How to Improve Your Balance for Surfing
How to Improve Your Balance for Surfing
Why Balance Is the Foundation of Everything
There is a moment every beginner surfer knows intimately. You have paddled hard, felt the wave lift the back of your board, popped up with what felt like perfect timing – and then, within half a second, you are underwater, tumbling, not entirely sure which way is up. It is not always about the wave being too powerful, or your timing being off. More often than not, it comes down to balance. Specifically, the lack of it.
Balance in surfing is not a single skill. It is a conversation between your feet, your hips, your eyes, and the constantly shifting surface beneath you. Learning to manage that conversation is what separates someone who catches a wave and rides it cleanly to the shore from someone who repeats the same wipeout for the fifth time in a session. The good news is that balance is trainable. You do not need to be a natural athlete, a former gymnast, or someone who grew up near the coast. You just need to understand what you are working on, and then do the work – consistently and intelligently.
This guide is specifically aimed at UK surfers. Whether you are learning at Croyde in Devon, Perranporth in Cornwall, Freshwater West in Pembrokeshire, or Thurso in the far north of Scotland, the principles here apply. The waves might be cold, the wetsuits thick, and the car parks occasionally nightmarish on a Bank Holiday weekend, but the mechanics of balance are universal.

■ ROWS ■
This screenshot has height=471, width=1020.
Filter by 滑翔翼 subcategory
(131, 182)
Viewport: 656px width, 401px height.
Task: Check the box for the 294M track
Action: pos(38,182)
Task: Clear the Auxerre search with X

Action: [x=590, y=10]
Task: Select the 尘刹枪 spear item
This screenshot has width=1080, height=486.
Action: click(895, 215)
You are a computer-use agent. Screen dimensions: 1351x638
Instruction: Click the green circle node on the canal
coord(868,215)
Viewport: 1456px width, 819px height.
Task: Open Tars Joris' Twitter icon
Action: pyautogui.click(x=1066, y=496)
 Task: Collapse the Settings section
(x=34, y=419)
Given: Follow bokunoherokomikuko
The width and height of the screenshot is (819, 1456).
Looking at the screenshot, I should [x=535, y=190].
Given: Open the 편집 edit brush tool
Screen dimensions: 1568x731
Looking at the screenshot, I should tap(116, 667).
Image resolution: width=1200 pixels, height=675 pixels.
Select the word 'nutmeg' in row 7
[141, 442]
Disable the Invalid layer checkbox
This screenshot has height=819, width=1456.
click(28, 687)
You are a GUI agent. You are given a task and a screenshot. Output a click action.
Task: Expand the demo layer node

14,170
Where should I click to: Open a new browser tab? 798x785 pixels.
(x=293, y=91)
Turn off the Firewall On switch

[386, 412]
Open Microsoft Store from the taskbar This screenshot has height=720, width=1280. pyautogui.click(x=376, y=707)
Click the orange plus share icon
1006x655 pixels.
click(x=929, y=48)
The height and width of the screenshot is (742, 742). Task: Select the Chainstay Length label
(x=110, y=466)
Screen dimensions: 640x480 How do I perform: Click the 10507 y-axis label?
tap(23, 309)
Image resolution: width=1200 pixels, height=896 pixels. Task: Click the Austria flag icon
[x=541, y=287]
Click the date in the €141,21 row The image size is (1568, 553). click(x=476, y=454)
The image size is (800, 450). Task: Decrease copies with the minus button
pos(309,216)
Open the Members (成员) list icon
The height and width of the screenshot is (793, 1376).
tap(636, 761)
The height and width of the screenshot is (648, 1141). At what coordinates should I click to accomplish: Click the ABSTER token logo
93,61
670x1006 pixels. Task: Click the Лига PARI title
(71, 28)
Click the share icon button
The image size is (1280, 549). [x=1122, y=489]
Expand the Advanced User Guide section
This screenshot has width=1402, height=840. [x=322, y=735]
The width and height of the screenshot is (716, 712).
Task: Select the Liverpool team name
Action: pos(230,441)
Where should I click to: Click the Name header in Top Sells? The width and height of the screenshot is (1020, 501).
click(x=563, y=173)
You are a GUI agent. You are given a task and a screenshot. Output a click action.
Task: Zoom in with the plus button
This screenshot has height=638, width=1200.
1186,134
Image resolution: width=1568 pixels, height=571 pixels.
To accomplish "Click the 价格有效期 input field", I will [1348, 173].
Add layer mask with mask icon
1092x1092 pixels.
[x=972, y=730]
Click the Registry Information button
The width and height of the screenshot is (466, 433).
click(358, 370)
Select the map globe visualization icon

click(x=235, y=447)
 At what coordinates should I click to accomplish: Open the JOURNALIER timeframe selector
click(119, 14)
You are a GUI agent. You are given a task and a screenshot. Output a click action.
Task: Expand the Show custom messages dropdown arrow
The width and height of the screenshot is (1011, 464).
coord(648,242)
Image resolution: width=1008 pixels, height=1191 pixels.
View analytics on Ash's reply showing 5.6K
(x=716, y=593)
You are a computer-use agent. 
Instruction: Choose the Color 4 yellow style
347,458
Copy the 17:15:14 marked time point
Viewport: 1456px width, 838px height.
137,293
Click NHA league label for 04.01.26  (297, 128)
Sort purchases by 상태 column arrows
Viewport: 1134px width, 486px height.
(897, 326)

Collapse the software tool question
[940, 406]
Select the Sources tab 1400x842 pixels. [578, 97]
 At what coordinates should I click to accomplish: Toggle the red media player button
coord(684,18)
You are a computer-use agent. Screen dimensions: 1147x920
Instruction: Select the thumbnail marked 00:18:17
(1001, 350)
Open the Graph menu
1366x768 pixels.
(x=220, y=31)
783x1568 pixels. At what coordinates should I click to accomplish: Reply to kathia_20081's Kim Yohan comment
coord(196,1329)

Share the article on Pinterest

■ GIVEN TASK 1 ■
Retype part of the surfing balance guide word for word. Begin at the words "Balance in surfing" and stop after "consistently and intelligently.".
■ GIVEN TASK 2 ■
Which surf spots does the surfing balance guide name? List each one with the area it gives for it.
■ GIVEN TASK 3 ■
In the surfing balance guide, what four things make up the "conversation" that balance in surfing is said to be?

■ TASK OUTPUT 1 ■
Balance in surfing is not a single skill. It is a conversation between your feet, your hips, your eyes, and the constantly shifting surface beneath you. Learning to manage that conversation is what separates someone who catches a wave and rides it cleanly to the shore from someone who repeats the same wipeout for the fifth time in a session. The good news is that balance is trainable. You do not need to be a natural athlete, a former gymnast, or someone who grew up near the coast. You just need to understand what you are working on, and then do the work – consistently and intelligently.

■ TASK OUTPUT 2 ■
Croyde in Devon
Perranporth in Cornwall
Freshwater West in Pembrokeshire
Thurso in the far north of Scotland

■ TASK OUTPUT 3 ■
Your feet, your hips, your eyes, and the constantly shifting surface beneath you.